*** GIVEN DATA ***

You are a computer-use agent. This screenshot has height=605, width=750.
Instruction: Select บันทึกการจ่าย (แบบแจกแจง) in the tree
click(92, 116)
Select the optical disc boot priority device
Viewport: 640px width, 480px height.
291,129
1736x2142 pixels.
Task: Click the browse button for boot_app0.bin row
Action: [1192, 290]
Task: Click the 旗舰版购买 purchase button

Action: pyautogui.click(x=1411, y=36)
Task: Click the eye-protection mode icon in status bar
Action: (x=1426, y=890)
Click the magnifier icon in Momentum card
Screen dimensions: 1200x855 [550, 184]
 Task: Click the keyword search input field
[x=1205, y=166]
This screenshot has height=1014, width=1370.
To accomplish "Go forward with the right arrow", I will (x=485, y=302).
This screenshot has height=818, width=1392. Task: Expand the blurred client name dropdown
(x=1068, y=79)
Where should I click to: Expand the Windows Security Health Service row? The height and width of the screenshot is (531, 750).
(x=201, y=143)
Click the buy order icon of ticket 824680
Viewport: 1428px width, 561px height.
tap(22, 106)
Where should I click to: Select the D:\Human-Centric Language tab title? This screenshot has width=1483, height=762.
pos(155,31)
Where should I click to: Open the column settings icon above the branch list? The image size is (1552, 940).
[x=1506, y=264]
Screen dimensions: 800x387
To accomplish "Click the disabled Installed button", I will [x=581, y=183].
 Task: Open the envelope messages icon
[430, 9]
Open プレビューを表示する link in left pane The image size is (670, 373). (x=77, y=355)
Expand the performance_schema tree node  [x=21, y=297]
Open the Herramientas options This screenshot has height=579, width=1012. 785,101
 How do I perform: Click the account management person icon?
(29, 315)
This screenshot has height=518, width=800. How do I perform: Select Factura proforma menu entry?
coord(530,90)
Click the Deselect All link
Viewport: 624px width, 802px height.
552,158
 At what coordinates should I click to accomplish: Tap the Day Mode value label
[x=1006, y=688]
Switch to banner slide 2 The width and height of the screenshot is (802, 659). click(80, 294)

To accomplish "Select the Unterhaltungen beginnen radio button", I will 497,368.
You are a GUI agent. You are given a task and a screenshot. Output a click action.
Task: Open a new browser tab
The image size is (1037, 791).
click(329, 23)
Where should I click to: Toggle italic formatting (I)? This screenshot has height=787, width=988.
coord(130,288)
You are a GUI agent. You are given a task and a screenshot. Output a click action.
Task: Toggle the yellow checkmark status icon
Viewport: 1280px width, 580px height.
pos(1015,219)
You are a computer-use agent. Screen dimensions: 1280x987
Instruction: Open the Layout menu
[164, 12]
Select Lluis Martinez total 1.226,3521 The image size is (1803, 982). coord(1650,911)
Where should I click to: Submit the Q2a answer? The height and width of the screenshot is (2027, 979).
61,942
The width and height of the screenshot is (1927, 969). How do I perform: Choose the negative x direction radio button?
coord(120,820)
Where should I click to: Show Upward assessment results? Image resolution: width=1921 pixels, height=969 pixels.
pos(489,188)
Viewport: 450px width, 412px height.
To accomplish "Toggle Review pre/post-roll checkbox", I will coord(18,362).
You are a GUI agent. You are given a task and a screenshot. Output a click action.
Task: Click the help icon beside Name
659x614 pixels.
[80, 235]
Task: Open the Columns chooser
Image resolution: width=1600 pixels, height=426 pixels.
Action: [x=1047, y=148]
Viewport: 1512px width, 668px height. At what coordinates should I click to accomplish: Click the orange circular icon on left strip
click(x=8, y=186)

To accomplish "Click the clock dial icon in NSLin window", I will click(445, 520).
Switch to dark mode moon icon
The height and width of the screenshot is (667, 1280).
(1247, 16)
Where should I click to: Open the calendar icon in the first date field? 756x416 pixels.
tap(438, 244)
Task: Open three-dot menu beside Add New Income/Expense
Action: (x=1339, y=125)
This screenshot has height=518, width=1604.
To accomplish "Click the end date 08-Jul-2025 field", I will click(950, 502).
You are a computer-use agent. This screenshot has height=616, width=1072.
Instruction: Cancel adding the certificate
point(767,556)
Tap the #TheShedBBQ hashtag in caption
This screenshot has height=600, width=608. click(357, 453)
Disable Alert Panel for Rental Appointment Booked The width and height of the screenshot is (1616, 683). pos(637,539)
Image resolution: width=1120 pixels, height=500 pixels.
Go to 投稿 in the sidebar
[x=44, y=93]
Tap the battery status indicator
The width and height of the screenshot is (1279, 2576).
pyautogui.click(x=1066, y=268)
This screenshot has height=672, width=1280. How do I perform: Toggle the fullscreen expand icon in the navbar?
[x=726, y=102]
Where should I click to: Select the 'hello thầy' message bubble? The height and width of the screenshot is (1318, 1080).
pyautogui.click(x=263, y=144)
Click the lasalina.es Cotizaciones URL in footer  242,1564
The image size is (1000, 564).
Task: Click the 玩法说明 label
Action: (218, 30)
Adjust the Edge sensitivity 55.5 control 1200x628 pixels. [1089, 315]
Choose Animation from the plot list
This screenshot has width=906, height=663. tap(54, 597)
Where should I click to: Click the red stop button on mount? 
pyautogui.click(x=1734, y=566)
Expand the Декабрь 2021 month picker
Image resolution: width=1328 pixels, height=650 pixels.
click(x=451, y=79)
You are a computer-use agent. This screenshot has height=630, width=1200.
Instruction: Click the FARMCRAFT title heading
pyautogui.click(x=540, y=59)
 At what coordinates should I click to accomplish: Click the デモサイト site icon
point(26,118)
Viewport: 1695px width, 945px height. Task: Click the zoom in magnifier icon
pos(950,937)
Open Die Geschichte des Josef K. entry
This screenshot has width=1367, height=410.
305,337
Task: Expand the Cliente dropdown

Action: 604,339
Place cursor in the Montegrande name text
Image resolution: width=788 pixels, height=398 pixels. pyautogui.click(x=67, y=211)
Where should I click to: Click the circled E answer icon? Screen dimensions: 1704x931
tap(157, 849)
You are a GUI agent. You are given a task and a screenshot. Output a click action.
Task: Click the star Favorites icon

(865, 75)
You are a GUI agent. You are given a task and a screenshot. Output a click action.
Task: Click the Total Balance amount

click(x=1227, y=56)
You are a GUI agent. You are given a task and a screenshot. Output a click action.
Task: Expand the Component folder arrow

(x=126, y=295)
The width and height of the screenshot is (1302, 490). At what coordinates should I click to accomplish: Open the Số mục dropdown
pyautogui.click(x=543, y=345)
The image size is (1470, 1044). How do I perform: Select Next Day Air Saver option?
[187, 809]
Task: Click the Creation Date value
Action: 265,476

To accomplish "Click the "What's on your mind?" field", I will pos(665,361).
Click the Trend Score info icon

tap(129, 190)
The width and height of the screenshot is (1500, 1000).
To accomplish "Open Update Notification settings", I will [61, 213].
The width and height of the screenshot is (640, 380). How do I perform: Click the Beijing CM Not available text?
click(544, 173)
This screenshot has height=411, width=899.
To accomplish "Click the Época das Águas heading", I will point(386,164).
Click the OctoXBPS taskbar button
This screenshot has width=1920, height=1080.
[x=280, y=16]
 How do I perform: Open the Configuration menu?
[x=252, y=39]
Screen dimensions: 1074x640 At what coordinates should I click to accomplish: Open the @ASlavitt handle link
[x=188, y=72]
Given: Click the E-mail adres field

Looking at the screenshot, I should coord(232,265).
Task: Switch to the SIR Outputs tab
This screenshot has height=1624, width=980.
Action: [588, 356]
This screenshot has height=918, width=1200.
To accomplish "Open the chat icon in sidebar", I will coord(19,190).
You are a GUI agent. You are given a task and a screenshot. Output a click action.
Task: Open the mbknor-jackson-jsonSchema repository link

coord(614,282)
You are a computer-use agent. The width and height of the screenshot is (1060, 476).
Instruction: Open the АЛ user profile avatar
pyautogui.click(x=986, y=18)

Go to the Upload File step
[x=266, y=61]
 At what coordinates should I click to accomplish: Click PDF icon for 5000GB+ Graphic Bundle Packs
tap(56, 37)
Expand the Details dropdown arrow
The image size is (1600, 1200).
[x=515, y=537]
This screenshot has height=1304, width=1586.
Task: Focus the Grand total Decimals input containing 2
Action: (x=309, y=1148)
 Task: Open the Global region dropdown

***

| WHAT YOU WILL DO |
Restate verbatim all lines from the start of the data through the line containing "Task: Open a new browser tab", with both ends kept.

| ANSWER TO THIS TASK |
You are a computer-use agent. This screenshot has height=605, width=750.
Instruction: Select บันทึกการจ่าย (แบบแจกแจง) in the tree
click(92, 116)
Select the optical disc boot priority device
Viewport: 640px width, 480px height.
291,129
1736x2142 pixels.
Task: Click the browse button for boot_app0.bin row
Action: [1192, 290]
Task: Click the 旗舰版购买 purchase button

Action: pyautogui.click(x=1411, y=36)
Task: Click the eye-protection mode icon in status bar
Action: (x=1426, y=890)
Click the magnifier icon in Momentum card
Screen dimensions: 1200x855 [550, 184]
 Task: Click the keyword search input field
[x=1205, y=166]
This screenshot has height=1014, width=1370.
To accomplish "Go forward with the right arrow", I will (x=485, y=302).
This screenshot has height=818, width=1392. Task: Expand the blurred client name dropdown
(x=1068, y=79)
Where should I click to: Expand the Windows Security Health Service row? The height and width of the screenshot is (531, 750).
(x=201, y=143)
Click the buy order icon of ticket 824680
Viewport: 1428px width, 561px height.
tap(22, 106)
Where should I click to: Select the D:\Human-Centric Language tab title? This screenshot has width=1483, height=762.
pos(155,31)
Where should I click to: Open the column settings icon above the branch list? The image size is (1552, 940).
[x=1506, y=264]
Screen dimensions: 800x387
To accomplish "Click the disabled Installed button", I will [x=581, y=183].
 Task: Open the envelope messages icon
[430, 9]
Open プレビューを表示する link in left pane The image size is (670, 373). (x=77, y=355)
Expand the performance_schema tree node  [x=21, y=297]
Open the Herramientas options This screenshot has height=579, width=1012. 785,101
 How do I perform: Click the account management person icon?
(29, 315)
This screenshot has height=518, width=800. How do I perform: Select Factura proforma menu entry?
coord(530,90)
Click the Deselect All link
Viewport: 624px width, 802px height.
552,158
 At what coordinates should I click to accomplish: Tap the Day Mode value label
[x=1006, y=688]
Switch to banner slide 2 The width and height of the screenshot is (802, 659). click(80, 294)

To accomplish "Select the Unterhaltungen beginnen radio button", I will 497,368.
You are a GUI agent. You are given a task and a screenshot. Output a click action.
Task: Open a new browser tab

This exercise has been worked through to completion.